* _TEXTAUSZUG_:
◇ ◇ ◇ ◇ ◇
Folgende Überlegungen sind Bestandteil einer gestaltungsorientierten Mediendidaktik (de Witt & Kerres, 2002):

  • Benennung der Bildungsproblems bzw. des Bildungsanliegens
  • Merkmale der Zielgruppe
  • Spezifikation von Lehrinhalten und-zielen
  • Didaktische Aufbereitung der Lernangebote
  • Spezifikation der Lernorganisation
  • Funktion der gewählten Medien und Hilfsmittel

Aktivierung und Motivation

Zu den grundlegenden Erkenntnissen der Lernpsychologie zählt, dass ein Lernerfolg ganz wesentlich davon abhängt, ob die Aktivierung bestimmter Lernprozesse gelingt. Das Augenmerk muss deshalb immer auch auf den Bedürfnissen und Motiven der Nutzenden liegen.

Damit Lernprozesse überhaupt stattfinden können, muss also ein bestimmtes Ausmaß an Motivation gegeben sein. Dieses Ausmaß kann sowohl durch den Lehrenden, als auch durch die (digitale) Lernumgebung beeinflusst werden.

Was ist beim Lernen mit digitalen Medien generell motivierend? Wie sollen eLearning Angebote gestaltet sein, um eine hohe Motivation der Teilnehmenden zu erzielen?
◇ ◇ ◇ ◇ ◇
* _ARBEITSAUFTRÄGE_:
A - Wovon hängt laut dem Textauszug zur Mediendidaktik ein Lernerfolg ganz wesentlich ab?
B - Schreibe aus dem Textauszug zur Mediendidaktik den Teil ab, der mit den Worten „Damit Lernprozesse überhaupt“ beginnt und mit „Lernumgebung beeinflusst werden.“ schließt.
Stütze dich dabei nur auf den Textauszug.
◇ ◇ ◇ ◇ ◇
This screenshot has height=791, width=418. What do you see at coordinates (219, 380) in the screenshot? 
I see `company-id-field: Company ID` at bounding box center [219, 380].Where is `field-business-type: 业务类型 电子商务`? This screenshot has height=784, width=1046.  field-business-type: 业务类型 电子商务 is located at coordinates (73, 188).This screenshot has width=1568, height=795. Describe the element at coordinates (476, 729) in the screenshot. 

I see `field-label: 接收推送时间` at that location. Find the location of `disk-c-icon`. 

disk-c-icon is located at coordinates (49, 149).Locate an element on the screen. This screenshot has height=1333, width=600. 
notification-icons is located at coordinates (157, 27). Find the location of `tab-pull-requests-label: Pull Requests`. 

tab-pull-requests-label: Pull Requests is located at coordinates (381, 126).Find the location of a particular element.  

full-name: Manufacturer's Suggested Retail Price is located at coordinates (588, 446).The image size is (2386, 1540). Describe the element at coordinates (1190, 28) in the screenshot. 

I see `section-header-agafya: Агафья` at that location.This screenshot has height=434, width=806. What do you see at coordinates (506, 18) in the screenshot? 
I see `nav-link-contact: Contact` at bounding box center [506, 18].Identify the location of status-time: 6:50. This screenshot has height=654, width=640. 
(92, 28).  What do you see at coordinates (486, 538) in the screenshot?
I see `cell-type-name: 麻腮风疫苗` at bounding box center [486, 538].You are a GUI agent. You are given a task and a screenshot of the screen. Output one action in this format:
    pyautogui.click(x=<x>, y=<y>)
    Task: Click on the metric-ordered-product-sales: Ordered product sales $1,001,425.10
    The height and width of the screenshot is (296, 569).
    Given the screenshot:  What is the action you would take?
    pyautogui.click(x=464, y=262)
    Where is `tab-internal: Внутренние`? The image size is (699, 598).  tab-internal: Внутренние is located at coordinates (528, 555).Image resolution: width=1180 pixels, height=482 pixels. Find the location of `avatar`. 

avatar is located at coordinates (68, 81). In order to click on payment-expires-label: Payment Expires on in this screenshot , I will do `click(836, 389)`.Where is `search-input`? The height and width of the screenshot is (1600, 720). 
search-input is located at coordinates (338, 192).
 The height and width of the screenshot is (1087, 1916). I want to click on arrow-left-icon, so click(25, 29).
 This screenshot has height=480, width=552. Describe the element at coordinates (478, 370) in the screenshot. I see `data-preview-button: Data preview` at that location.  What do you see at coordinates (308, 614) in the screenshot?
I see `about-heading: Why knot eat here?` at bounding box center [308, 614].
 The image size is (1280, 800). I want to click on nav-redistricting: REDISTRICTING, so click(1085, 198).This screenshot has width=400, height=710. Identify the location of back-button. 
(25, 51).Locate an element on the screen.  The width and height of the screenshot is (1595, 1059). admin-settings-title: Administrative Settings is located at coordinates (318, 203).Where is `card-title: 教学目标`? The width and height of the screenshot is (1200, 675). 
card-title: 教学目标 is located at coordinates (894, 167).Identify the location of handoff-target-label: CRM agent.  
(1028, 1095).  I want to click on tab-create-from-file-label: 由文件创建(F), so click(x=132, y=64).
◇ ◇ ◇ ◇ ◇
* _LÖSUNGEN JE AUFGABE_:
A - Davon, ob die Aktivierung bestimmter Lernprozesse gelingt.

B -
Damit Lernprozesse überhaupt stattfinden können, muss also ein bestimmtes Ausmaß an Motivation gegeben sein. Dieses Ausmaß kann sowohl durch den Lehrenden, als auch durch die (digitale) Lernumgebung beeinflusst werden.